When one is pregnant, it seems like your entire life revolves around the fact that you are pregnant. I actually knew I was pregnant at about three and a half weeks, and had it confirmed at four. I was out of town, but I wondered if it was to early to go get a pee stick to see if I was or not. So I kind of didn't say anything for about four days, woke up early Tuesday morning in the beginning of March, snuck into the bathroom, and whizzed on a stick. I came back pregnant.
As soon as I got that, I headed to the Airforce Base to have it confirmed, because it's free there, being an Airforce Spouse. They did a blood draw and I went home, to my husband still in bed (he was working swings and got home late) asking me where I went.

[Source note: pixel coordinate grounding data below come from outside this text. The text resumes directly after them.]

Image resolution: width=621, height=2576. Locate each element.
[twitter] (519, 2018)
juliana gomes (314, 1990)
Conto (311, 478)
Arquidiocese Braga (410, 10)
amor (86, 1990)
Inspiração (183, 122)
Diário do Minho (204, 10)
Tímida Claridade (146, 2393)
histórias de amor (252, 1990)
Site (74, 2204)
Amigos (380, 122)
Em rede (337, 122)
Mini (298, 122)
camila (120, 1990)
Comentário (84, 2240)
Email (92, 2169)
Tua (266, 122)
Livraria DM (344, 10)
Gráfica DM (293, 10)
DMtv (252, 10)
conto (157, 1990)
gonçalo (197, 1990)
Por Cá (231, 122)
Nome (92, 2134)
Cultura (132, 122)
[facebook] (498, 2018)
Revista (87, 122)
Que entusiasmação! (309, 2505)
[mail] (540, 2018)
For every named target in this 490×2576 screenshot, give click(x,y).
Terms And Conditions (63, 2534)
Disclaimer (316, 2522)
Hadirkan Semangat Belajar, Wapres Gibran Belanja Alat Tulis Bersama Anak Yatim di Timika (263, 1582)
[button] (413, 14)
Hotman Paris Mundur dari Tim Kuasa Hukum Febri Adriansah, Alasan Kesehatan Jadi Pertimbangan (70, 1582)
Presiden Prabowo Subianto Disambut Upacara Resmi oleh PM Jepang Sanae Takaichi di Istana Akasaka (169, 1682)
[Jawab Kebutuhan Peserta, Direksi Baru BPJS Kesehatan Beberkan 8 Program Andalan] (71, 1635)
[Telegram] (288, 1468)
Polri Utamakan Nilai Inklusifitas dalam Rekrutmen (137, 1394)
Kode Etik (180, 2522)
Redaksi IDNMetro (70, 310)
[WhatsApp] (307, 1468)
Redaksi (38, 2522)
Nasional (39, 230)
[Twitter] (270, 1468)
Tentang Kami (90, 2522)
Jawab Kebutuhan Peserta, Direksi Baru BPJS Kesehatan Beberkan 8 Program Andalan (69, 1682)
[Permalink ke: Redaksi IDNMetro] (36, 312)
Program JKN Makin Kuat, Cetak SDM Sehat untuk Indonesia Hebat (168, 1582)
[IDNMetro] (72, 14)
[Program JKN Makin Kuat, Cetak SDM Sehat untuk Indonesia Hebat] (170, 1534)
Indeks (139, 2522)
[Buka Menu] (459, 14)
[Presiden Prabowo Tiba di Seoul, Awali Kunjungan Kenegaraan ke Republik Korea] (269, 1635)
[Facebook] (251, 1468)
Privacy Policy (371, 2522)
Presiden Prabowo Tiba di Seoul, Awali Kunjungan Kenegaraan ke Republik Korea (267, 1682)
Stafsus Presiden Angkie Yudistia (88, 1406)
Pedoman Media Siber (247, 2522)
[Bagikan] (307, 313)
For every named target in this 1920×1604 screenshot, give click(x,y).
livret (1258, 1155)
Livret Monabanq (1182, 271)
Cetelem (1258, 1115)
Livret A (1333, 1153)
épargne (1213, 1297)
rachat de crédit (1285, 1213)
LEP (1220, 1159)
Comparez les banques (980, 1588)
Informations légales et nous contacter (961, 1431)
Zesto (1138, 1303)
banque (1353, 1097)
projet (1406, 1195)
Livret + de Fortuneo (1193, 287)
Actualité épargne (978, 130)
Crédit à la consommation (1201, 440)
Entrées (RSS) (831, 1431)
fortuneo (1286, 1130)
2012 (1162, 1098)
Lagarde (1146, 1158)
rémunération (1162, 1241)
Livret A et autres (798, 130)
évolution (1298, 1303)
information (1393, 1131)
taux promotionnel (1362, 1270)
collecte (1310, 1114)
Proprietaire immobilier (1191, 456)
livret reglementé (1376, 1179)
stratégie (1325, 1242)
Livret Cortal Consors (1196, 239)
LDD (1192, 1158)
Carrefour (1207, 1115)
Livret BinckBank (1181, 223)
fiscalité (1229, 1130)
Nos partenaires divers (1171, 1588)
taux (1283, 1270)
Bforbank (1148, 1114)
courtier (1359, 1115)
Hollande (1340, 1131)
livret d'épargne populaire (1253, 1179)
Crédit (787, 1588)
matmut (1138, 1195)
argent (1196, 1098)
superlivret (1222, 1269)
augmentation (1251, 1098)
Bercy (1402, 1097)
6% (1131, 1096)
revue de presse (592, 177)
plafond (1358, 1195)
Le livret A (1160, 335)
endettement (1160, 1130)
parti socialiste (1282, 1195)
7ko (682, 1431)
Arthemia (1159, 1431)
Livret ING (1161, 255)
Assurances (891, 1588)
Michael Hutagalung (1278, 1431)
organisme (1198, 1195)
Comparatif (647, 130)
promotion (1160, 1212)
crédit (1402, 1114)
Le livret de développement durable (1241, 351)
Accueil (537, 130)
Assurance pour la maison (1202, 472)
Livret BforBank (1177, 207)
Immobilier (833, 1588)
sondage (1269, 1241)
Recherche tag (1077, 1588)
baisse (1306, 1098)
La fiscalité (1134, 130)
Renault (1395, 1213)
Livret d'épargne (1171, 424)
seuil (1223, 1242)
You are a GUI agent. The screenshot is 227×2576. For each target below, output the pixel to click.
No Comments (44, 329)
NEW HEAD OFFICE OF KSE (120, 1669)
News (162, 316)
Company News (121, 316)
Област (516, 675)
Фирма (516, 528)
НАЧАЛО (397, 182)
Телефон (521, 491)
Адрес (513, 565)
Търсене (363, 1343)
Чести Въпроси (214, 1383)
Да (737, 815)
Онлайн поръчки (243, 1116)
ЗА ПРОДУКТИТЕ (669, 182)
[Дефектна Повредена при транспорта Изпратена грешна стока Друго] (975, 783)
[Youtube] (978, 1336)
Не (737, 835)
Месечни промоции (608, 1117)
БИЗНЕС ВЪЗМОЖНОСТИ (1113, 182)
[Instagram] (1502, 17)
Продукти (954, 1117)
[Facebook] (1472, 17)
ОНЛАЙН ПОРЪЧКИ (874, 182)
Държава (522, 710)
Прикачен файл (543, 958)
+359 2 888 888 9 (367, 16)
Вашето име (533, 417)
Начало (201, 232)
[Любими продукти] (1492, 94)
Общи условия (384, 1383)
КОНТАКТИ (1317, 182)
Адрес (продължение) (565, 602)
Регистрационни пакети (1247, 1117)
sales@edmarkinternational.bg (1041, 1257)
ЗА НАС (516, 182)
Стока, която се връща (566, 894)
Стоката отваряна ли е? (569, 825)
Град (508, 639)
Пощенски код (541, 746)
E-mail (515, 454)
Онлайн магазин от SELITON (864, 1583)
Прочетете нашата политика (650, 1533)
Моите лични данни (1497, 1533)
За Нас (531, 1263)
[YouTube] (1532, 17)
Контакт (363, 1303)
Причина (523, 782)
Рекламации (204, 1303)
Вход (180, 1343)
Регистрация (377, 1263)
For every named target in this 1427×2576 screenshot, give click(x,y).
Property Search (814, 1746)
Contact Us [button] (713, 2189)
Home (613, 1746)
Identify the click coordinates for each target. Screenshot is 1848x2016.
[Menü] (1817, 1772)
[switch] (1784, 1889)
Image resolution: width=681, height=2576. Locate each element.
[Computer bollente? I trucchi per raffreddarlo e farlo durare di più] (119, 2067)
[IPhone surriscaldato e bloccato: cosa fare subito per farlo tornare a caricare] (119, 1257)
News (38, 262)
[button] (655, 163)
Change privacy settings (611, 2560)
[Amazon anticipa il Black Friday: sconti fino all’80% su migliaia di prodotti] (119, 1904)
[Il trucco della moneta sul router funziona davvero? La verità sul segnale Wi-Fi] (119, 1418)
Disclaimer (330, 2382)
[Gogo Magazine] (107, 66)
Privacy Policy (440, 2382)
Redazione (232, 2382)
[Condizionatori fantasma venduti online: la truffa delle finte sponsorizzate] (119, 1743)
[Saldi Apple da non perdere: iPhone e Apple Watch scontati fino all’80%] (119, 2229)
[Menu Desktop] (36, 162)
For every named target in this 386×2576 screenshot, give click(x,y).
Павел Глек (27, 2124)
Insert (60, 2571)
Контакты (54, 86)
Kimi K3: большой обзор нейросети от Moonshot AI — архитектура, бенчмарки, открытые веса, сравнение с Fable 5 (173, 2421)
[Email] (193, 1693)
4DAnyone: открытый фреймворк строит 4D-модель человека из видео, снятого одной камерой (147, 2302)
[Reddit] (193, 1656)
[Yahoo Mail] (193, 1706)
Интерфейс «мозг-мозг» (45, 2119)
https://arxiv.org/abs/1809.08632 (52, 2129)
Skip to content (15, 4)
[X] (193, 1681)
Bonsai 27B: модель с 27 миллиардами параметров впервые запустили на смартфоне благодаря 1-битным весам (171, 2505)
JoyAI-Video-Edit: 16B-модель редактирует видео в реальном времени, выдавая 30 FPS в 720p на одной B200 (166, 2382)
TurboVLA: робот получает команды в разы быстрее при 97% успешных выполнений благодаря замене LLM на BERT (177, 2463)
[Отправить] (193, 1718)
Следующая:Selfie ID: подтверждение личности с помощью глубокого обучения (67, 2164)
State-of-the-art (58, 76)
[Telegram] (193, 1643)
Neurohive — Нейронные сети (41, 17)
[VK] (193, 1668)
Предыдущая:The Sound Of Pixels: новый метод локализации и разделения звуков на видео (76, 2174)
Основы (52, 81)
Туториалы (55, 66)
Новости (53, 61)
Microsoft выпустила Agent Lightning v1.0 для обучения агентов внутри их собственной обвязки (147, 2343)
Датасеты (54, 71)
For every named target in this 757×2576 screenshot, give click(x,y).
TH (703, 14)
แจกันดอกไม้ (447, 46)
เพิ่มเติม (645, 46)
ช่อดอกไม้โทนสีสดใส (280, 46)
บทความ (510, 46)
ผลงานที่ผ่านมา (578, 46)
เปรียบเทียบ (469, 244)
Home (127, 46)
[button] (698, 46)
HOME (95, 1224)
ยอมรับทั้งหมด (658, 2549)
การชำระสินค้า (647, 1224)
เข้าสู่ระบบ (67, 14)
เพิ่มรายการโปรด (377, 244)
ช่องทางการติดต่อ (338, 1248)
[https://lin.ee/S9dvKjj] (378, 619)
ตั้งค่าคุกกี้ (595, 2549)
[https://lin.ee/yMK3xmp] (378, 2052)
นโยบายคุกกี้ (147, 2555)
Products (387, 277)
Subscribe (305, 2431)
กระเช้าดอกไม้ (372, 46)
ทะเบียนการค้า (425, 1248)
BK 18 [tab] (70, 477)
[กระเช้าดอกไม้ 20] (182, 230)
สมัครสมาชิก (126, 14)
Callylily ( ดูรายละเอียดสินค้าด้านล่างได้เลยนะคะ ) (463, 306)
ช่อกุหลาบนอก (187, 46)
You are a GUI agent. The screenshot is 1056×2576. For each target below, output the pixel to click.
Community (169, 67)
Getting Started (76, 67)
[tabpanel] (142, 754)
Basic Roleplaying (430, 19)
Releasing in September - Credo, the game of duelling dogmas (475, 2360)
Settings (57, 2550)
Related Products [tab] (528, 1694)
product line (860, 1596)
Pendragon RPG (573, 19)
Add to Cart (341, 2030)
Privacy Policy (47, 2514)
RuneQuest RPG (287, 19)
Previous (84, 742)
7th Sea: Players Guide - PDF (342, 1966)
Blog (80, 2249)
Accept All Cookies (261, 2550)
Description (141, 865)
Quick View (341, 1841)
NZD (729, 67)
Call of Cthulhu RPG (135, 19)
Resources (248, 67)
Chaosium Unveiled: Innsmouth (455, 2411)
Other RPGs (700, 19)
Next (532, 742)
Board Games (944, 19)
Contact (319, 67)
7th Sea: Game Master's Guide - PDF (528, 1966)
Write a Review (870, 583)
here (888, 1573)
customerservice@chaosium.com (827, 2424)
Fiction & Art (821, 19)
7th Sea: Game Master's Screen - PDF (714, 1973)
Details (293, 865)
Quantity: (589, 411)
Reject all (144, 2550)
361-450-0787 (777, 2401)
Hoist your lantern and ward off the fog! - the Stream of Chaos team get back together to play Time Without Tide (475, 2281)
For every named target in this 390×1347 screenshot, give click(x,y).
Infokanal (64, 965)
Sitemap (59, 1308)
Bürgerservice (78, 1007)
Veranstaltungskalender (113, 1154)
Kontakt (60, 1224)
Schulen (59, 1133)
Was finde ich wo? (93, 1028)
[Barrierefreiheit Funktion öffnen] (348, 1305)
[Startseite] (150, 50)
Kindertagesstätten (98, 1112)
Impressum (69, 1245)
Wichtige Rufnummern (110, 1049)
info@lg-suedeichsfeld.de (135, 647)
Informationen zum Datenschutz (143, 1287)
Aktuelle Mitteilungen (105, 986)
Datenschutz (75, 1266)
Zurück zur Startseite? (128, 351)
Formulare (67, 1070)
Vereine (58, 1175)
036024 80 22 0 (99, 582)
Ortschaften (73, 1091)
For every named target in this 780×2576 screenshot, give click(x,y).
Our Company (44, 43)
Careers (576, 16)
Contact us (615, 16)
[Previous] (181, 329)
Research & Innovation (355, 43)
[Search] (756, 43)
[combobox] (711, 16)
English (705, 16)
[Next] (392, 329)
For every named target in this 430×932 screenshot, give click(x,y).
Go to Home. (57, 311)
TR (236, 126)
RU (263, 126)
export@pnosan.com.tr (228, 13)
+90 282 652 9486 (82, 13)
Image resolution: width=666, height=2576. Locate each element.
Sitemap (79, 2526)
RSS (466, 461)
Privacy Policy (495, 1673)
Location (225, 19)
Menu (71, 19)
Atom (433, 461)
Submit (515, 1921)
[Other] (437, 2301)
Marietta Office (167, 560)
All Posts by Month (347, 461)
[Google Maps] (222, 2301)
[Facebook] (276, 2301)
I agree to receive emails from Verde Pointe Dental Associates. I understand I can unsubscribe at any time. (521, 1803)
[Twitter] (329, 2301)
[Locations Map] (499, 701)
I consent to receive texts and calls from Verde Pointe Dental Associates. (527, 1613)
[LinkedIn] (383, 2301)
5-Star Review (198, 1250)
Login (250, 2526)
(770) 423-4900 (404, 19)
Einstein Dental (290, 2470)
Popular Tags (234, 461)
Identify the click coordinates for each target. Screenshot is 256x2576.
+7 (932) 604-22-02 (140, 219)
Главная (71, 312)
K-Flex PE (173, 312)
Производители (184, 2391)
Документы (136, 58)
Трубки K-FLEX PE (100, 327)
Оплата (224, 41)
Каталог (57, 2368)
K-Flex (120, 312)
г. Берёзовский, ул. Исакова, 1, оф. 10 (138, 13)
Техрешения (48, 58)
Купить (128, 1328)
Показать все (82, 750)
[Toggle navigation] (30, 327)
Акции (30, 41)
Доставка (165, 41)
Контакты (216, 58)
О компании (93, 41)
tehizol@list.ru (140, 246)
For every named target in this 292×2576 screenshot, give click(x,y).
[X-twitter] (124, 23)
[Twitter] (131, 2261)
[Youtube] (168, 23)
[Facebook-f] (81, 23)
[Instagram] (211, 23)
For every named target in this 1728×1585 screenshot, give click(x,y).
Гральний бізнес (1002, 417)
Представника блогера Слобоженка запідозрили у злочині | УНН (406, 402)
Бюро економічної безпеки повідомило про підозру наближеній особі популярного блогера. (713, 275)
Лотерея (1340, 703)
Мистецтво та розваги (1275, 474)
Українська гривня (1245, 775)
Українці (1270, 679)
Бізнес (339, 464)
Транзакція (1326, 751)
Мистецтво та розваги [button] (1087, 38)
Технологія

I just told him I had to run an errand until I got the phone call a little later, yep! I was! When I got that news, Gus knew. I was actually planning on getting pregnant about this time of year if we hadn't gotten pregnant already, but if it didn't happen when it did, I don't know when it would have because Gus's schedule has been all over the place. So I guess the kidling was going to come when it was going to happen, otherwise it might have been a while. I guess things happen for a reason.
I actually sat on this news for about a month, I told my horse friends because I wasn't riding as much as usual and they just seemed to find out. I didn't want to out and say it, because after the last time, miscarrying, well, even at seven weeks, after knowing for two weeks, it wasn't fun. About a month after it happened, I had people still coming up and congratulating me since they hadn't heard the news that I had miscarried and it kind of stung. Their intentions were good, but it just kind of dug the pain in a little more. I wanted to make sure this time it stuck before I made the formal announcement to the world.
My family finally got the official word in April, when I was about nine weeks along, a couple siblings knew, but everyone else was excited for me. I made the formal announcement on Facebook at about twelve weeks, and as of tomorrow, I'll be seventeen weeks along. I think I felt the quickening, in fact the first time I thought I felt something was at about thirteen weeks, though that is insanely early and it's just been here and there. I'm starting to feel it more and more. We'll likely find out the gender in the beginning of July.
I'm going through a couple Nurse Midwives, going through a hippy phase I guess :P, just because I want to try to go natural. Going natural might be permanent birth control for me too, who knows? I may never want to have another baby after this, but our goal is two. We'll see how up I am for that after I've dealt with an infant for a few months, as we have discovered getting pregnant appears to NOT be a problem. I just knew for whatever reason I was super fertile, and I've never been on any hormones or birth control or any of that. I think in a lot of ways that has kept me pretty healthy. After baby number two comes along, one of us is going to have to get fixed or I have a feeling infants will keep coming, and as exciting as pregnancy is, after the scare with my first miscarriage, I've taken it easy with what kind of activities I do. I really would like to have a life again and do stuff. I feel like I can't do squat right now. We went on a motorcycle ride, I felt ever bump in my uterus.
Can't wait to meet you, babe. Though I do fear losing my independence.